[Supplied data — start]
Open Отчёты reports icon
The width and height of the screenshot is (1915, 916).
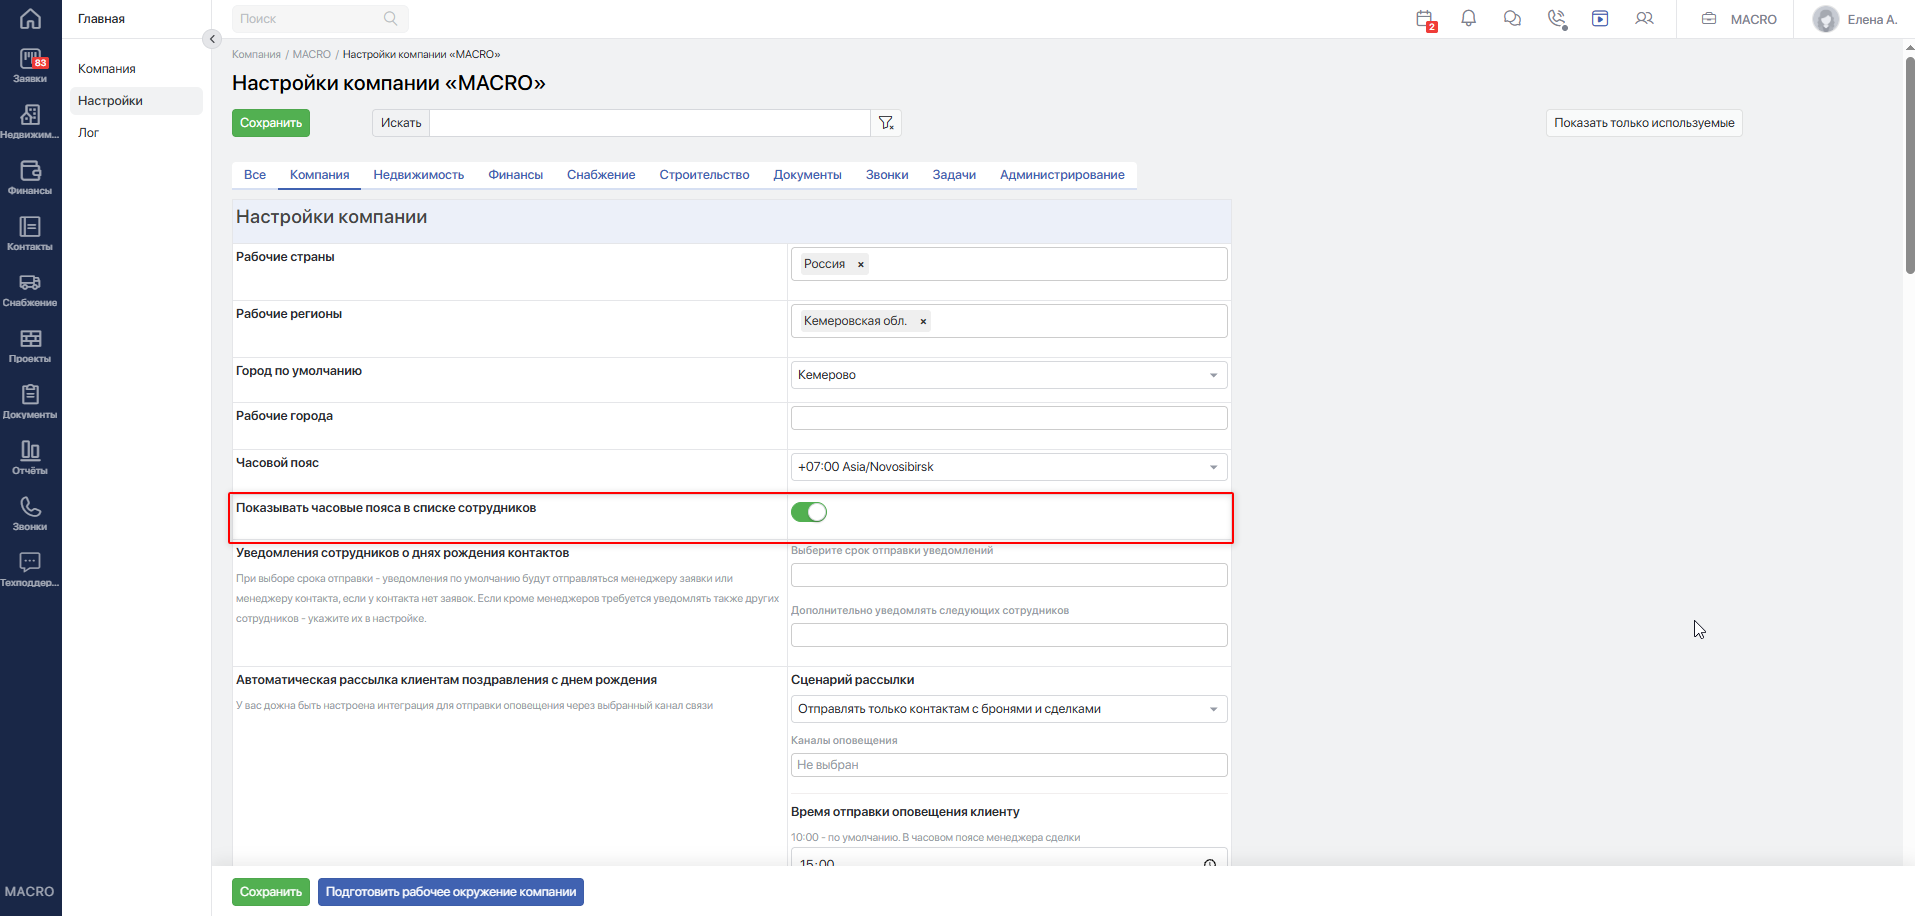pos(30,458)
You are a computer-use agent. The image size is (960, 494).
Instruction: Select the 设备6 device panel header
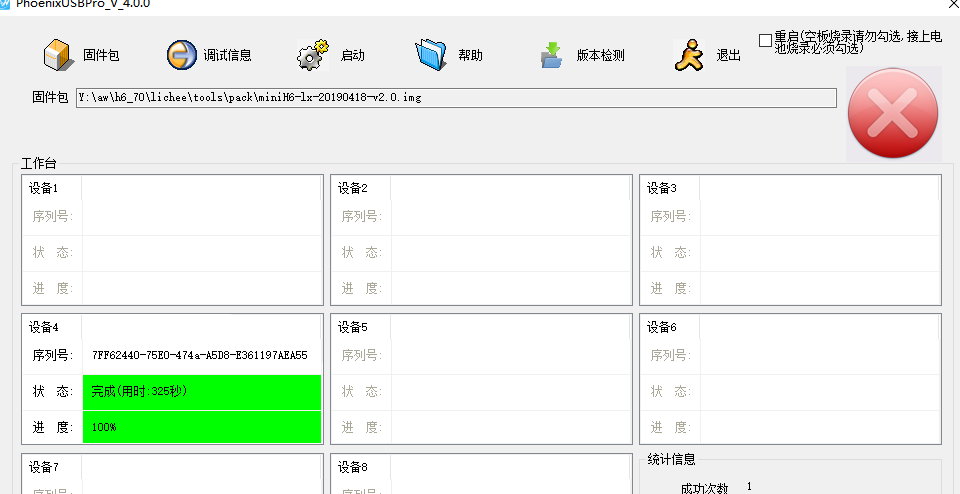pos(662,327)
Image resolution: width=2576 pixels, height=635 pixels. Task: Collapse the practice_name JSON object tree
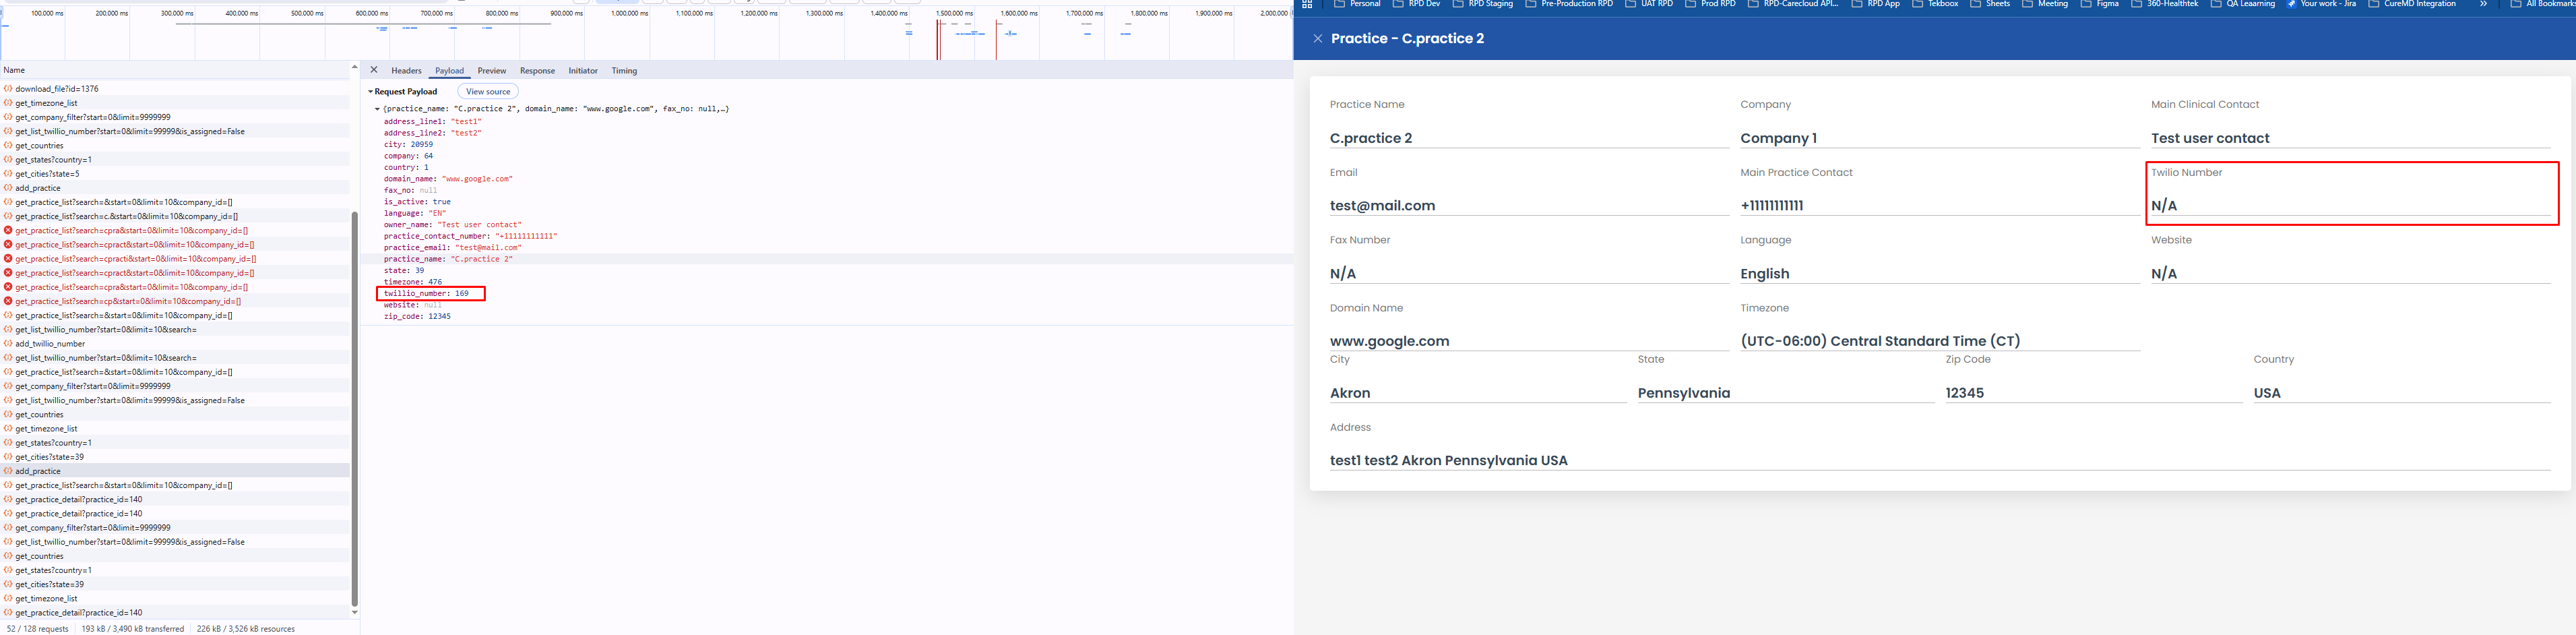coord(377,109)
[Supplied data — finish]
[Supplied data — start]
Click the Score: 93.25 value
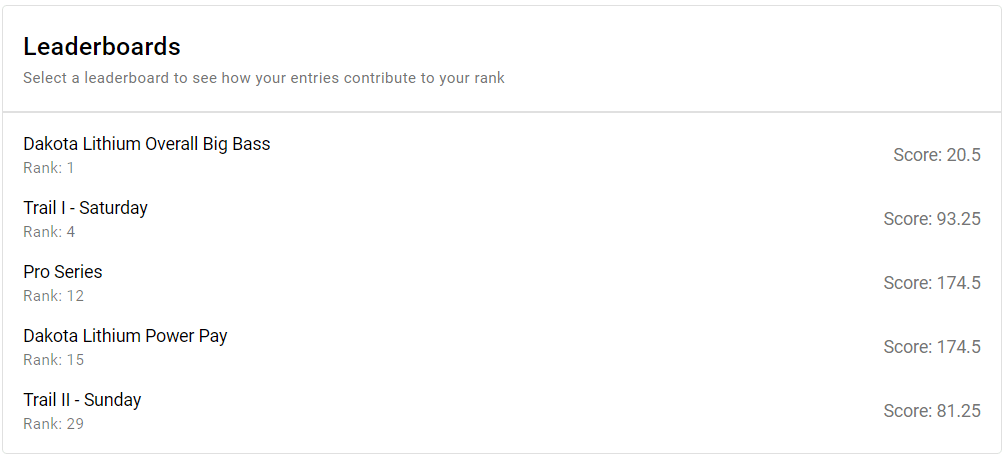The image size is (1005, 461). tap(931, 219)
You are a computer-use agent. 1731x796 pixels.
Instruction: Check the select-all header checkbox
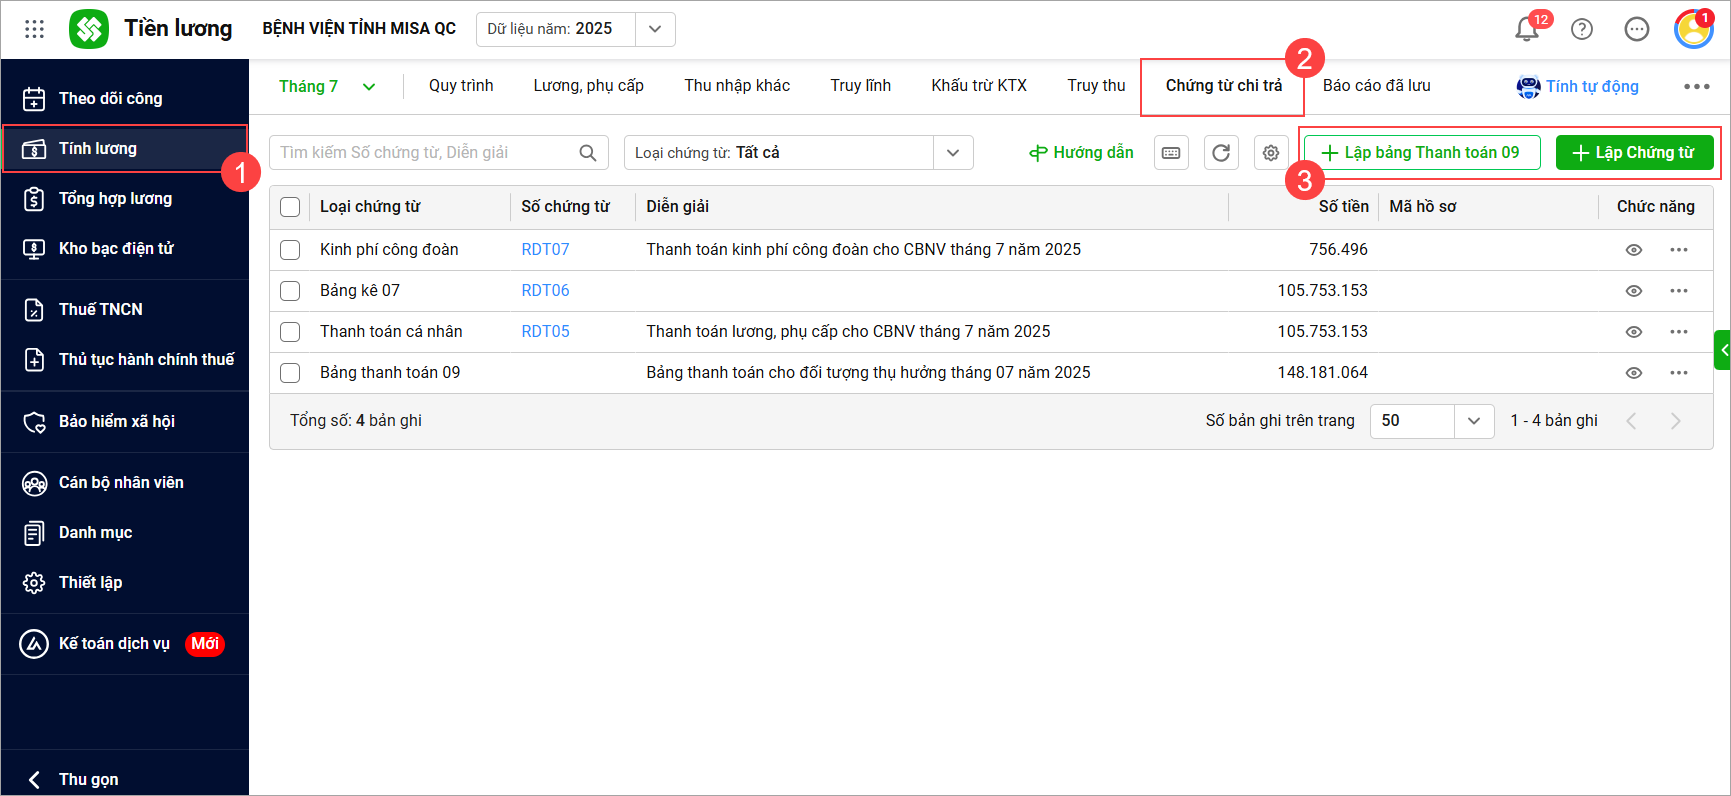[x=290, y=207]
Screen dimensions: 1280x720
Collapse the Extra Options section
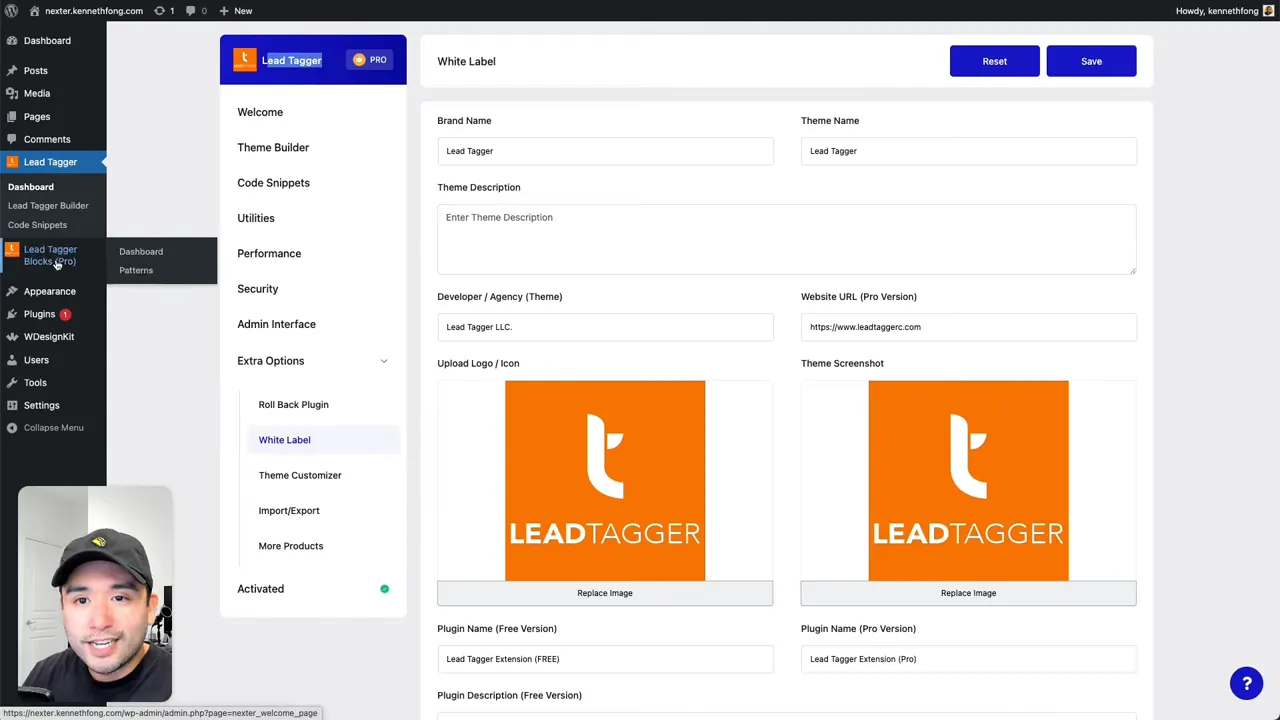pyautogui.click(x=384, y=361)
[Supplied data — finish]
_Work instruction_
The lines sought are those in the data above that include the string "agent"; copy each one.

_Solution to this task_
You are a computer-use agent. The image size is (960, 494).
You are a computer-use agent. 1731x796 pixels.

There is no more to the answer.